Hopefully, Academy members will rightfully award the Oscar tomorrow night for Best Foreign Language Film of the Year (2006) to 'The Lives of Others.' Writer/Director Florian Henckel von Donnersmarck's debut stands head and shoulders not only over the other nominees, but also over all the nominees for Best Picture. That so-called 'best' list pales in comparison to the heights attained by von Donnersmarck's creation. It is a expertly-plotted, richly-told depiction of life under the dominion of the East German spying apparatus, the Stasi.
'Lives' tracks the Stasi's efforts to bug and disrupt the lives of writer Georg Dreyman (a striking Sebastian Koch) and his actress girlfriend Christa-Maria Sieland (the incomparable Martina Gedeck). Assigned to the case is Stasi agent, Gerd Wiesler, indelibly played by Ulrich Mühe. The reasons for spying on Dreyman and 'CSM' (as the Stasi calls her)? A Politburo minister has the hots for CSM. That's it. For that most personal of reasons, lives are ruined. A professional reviewer of 'Lives' really hit the nail on the head when he said that the movie turns on the fact that Weisler realizes he is spying into the life of a man who is 'vastly his moral superior.' That's it. You get propelled into Dreyman's life and you are struck immediately and permanently by his decency and the quality of his character. Over time, Weisler starts injecting himself into the proceedings. At that point, the sequence of events is irrevocably changed.

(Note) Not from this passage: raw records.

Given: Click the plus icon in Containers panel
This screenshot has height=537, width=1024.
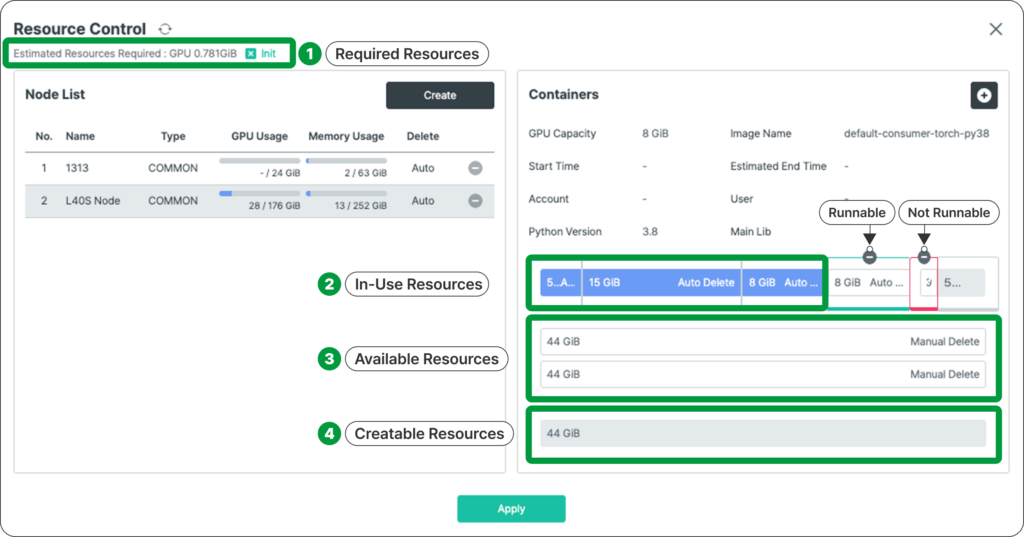Looking at the screenshot, I should 983,95.
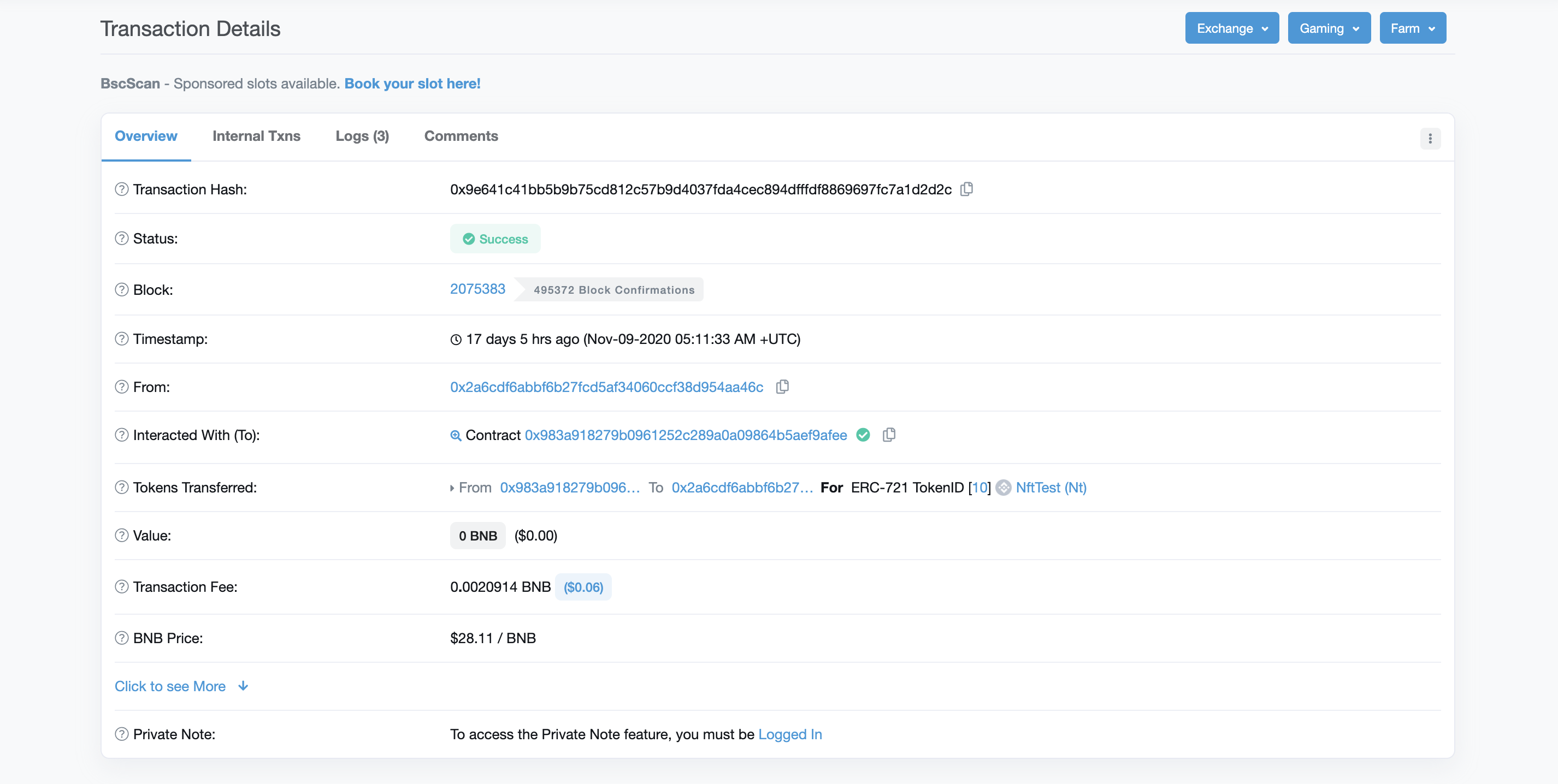
Task: Click the NftTest token logo icon
Action: pos(1004,488)
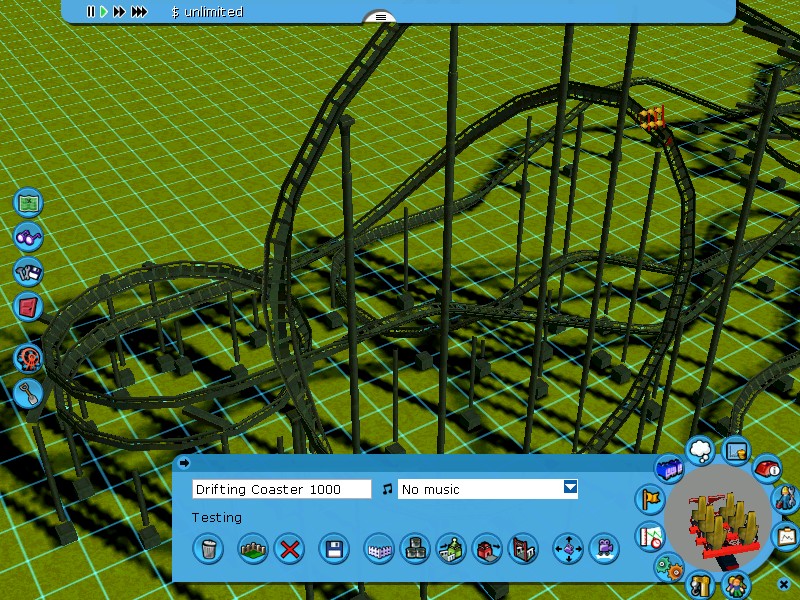Edit the Drifting Coaster 1000 name field
800x600 pixels.
(281, 489)
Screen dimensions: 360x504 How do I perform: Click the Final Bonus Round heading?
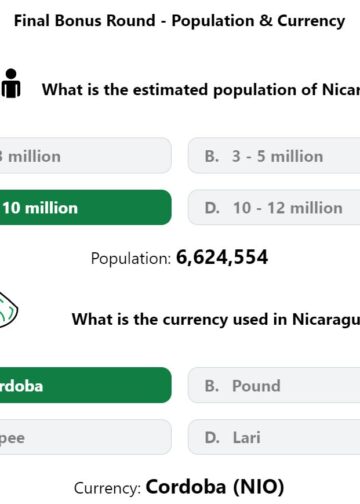[179, 21]
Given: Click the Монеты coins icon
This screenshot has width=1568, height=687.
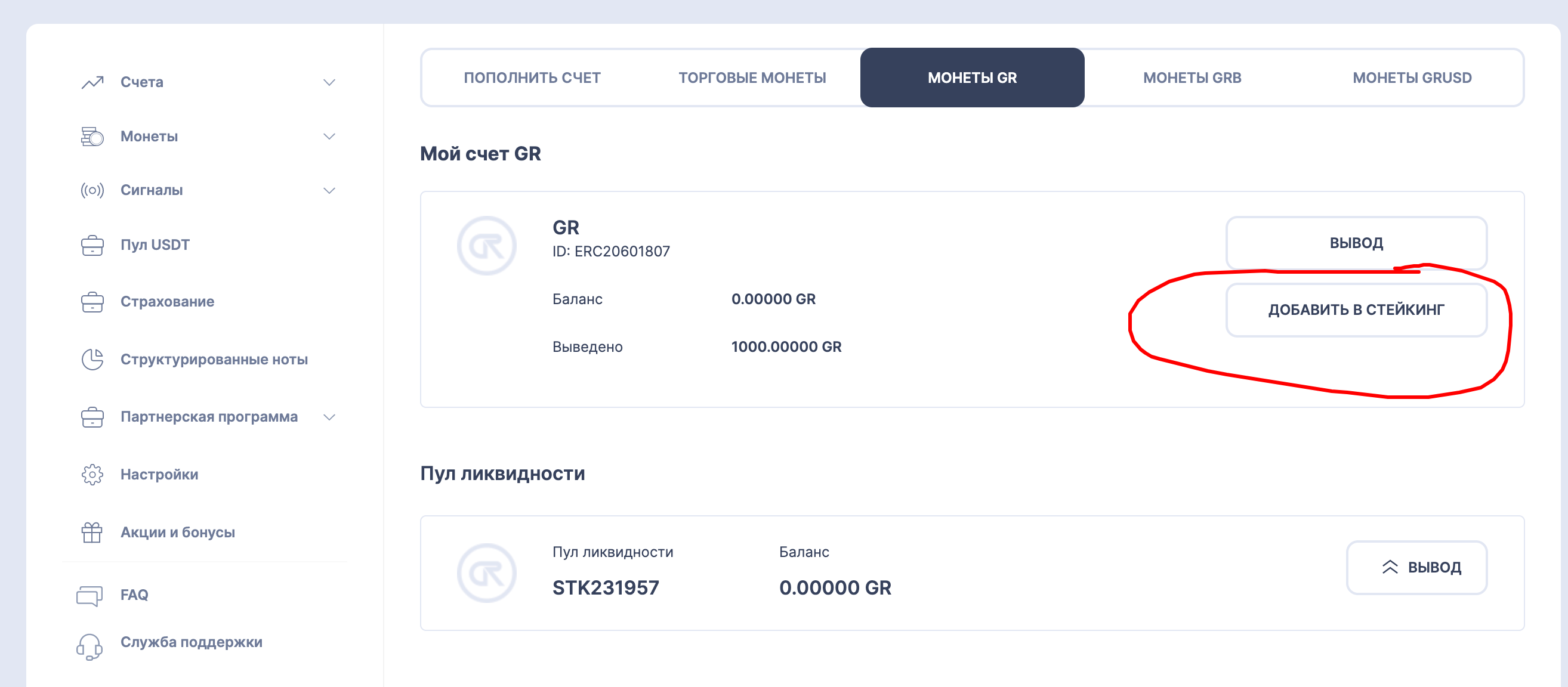Looking at the screenshot, I should [92, 137].
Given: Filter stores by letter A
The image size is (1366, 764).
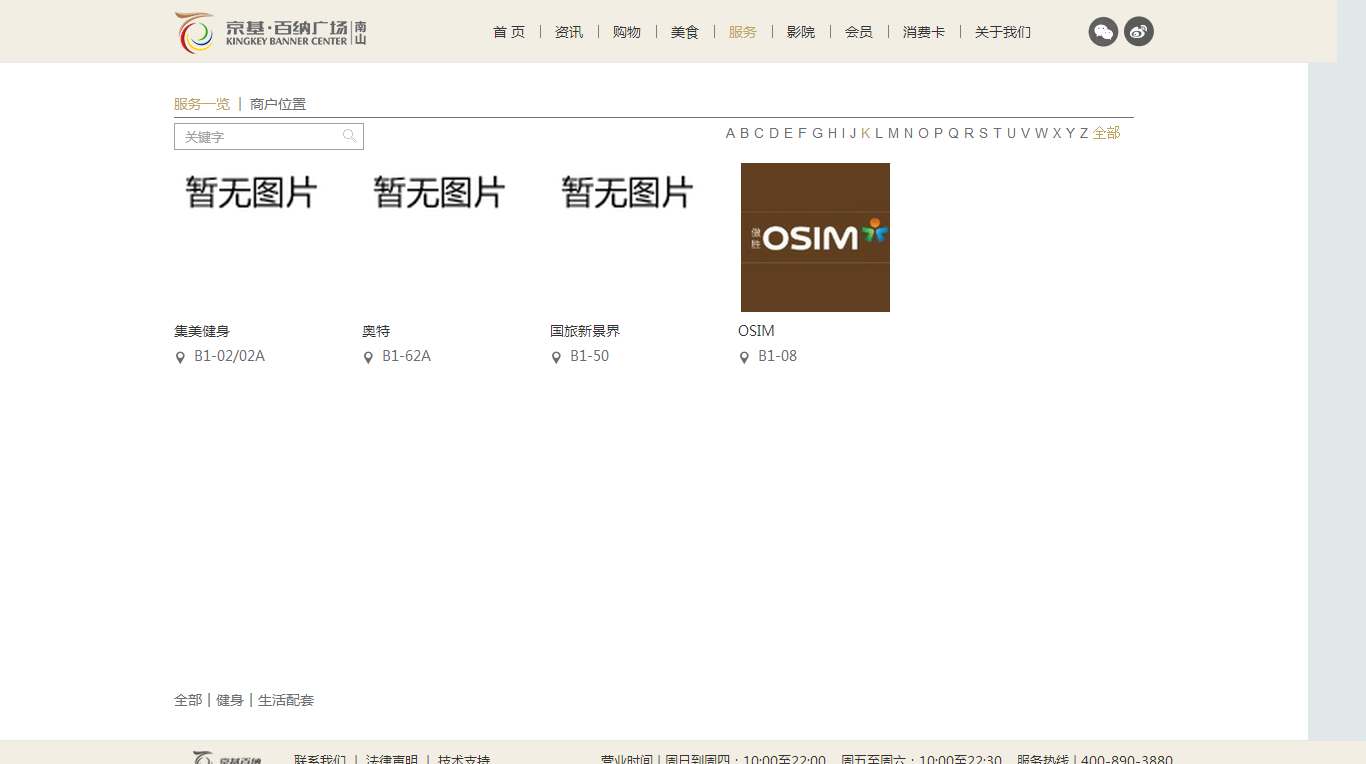Looking at the screenshot, I should coord(730,132).
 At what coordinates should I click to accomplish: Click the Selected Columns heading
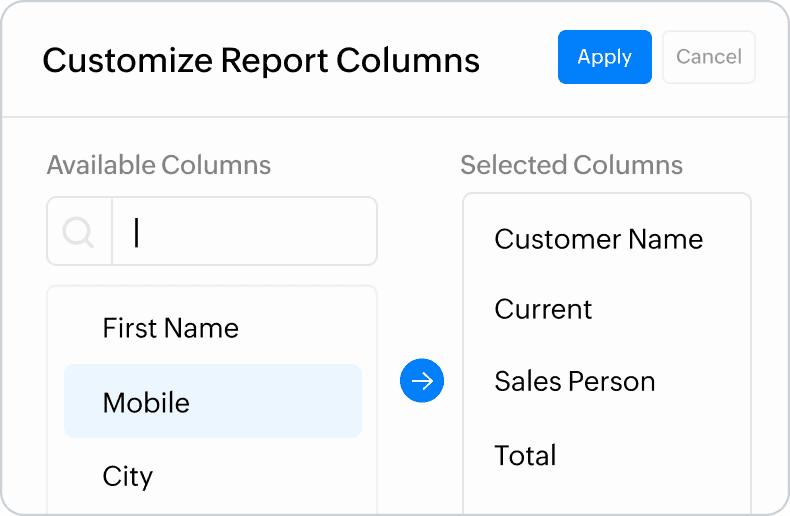(x=571, y=165)
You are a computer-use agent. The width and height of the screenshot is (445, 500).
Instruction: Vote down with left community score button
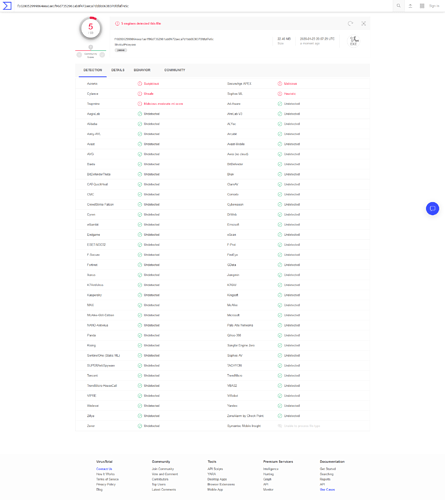click(x=79, y=55)
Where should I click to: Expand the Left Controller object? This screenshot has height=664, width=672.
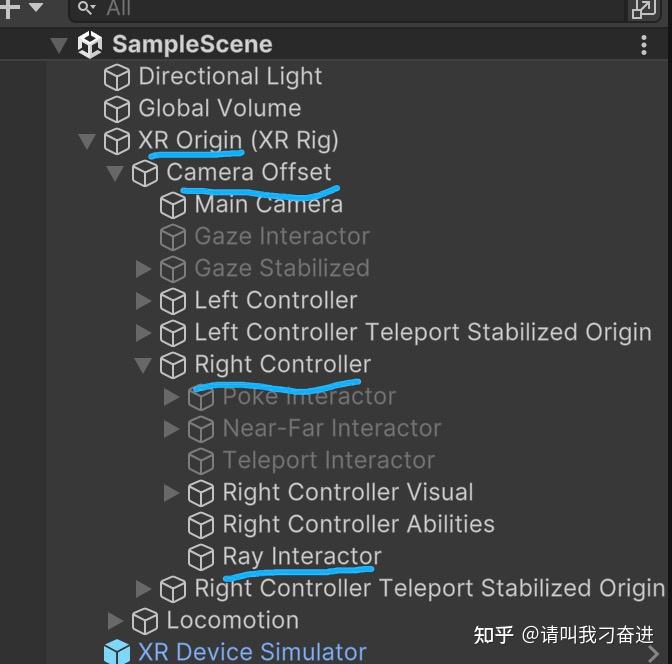(143, 301)
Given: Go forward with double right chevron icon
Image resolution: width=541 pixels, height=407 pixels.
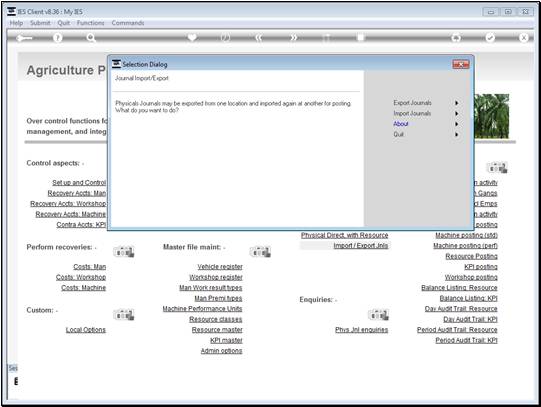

von Donnersmarck's movie is a continual series of one great scene after another. I thought perhaps it had reached its denouement with the fall of the Wall. But it keeps getting better. Dreyman requests his Stasi files. He begins to piece together the story and the role of Weisler.
'The Lives of Others' is 137 minutes of the best entertainment imaginable. Ulrich Mühe is an East German who himself was the target of Stasi oversight. For this film, he was awarded Best Actor at the 2006 European Film Awards. Is there a more just triumph than that?